When I was a kid my pride and joy was a TRS-80 Model III. It was used when it came to me, and I didn’t have floppy drives (although the cassette interface was fast).
It spent a lot of its life w/ the top off (tipped sideways) to get at its glorious internals, where it was integrated to various hackeries of my early teen mind, the pièce de résistance being an integration to the Radio Shack Mobile Armatron (below).
Now, one of the key debugging techniques I used to use (other than the common ‘debug print’) was an AM radio. Yes you heard that right. It turns out that you could construct ‘spin’ loops that would make tones on a nearby AM radio, and you could use those to figure out where your code was (this predates debuggers, I had no printer, nothing else with a serial port, etc). This predates me having a modem, but it was the same sort of glorious 8-bit noise. Lots of distortion and static, but glorious.

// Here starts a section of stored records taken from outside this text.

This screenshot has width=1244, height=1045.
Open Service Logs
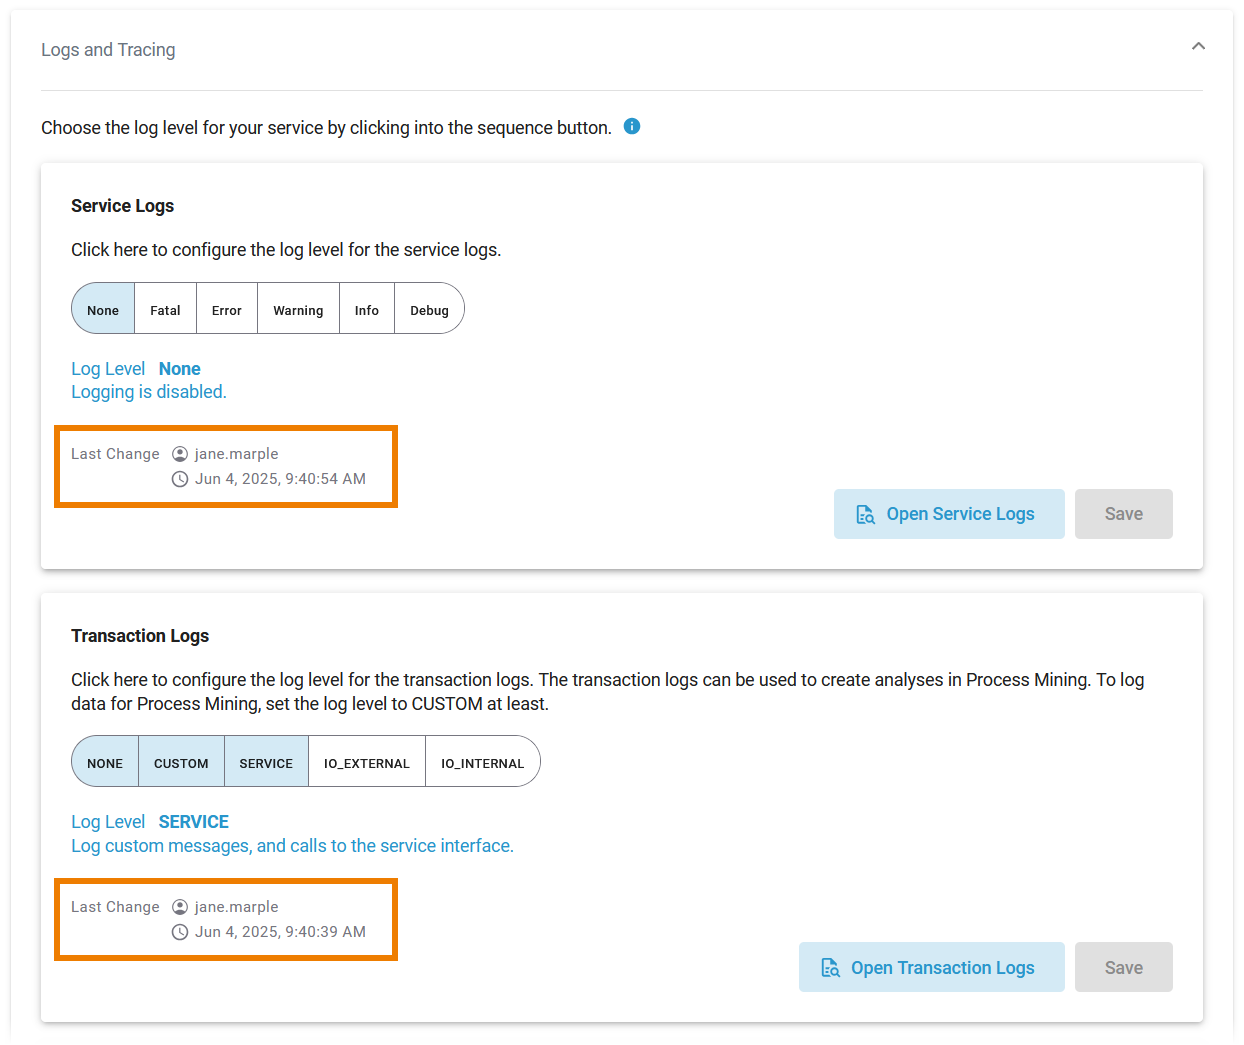tap(948, 514)
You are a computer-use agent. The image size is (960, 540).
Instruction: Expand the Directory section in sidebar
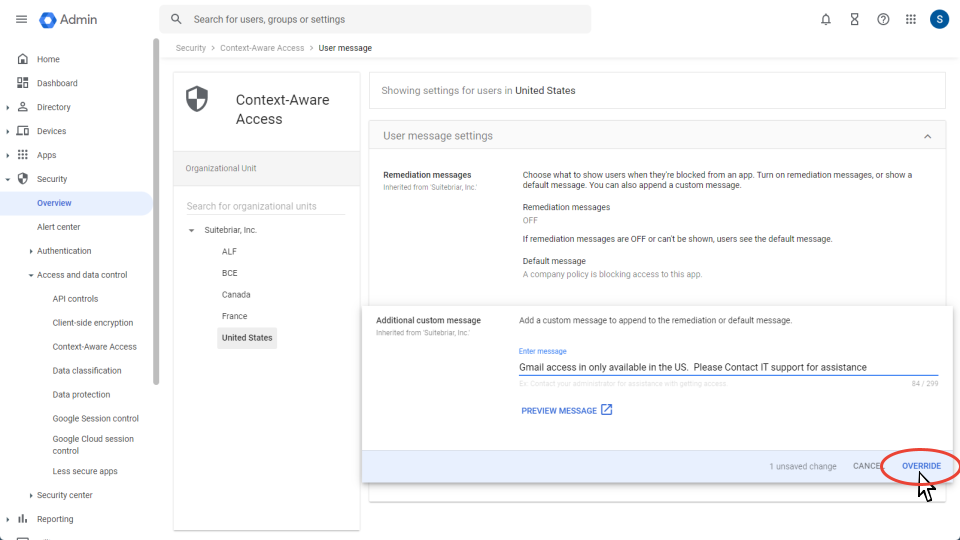click(x=8, y=107)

Fast forward in my career a three decades, and the AM radio is no longer commonly used. Or is it?
You see, this technique can still be useful. First, lets talk about Van Eck Phreaking. Its like science fiction, but in fact was what I was using in the very early 80’s. You see, people can ‘sniff’ the inadvertent radio emissions of nearby devices. You can use it to figure out keystrokes, even what is showing on a monitor. Here’s a bit of an example, through 2 walls, someone viewed a monitor.
OK, great, but, what else can it do? Well, have you considered covert exfiltration? What if you have a computer on an isolated network. Maybe its where you store the caramilk secret in your manufacturing process (go on, if you are a child of the 80’s click that link for some sweet nostalgia). But you feel pretty secure since that machine is not on the Internet. But what if i showed you a way that it could send data outside the building, as-is, with no wires, no wifi, using only JavaScript?
Here’s an implementation of an AM radio tone-system, just like back in my TRS-80 days. All in JavaScript. And now you can send info to a listener that is nearby, but difficult to find. From that mission-impossible air-gapped network.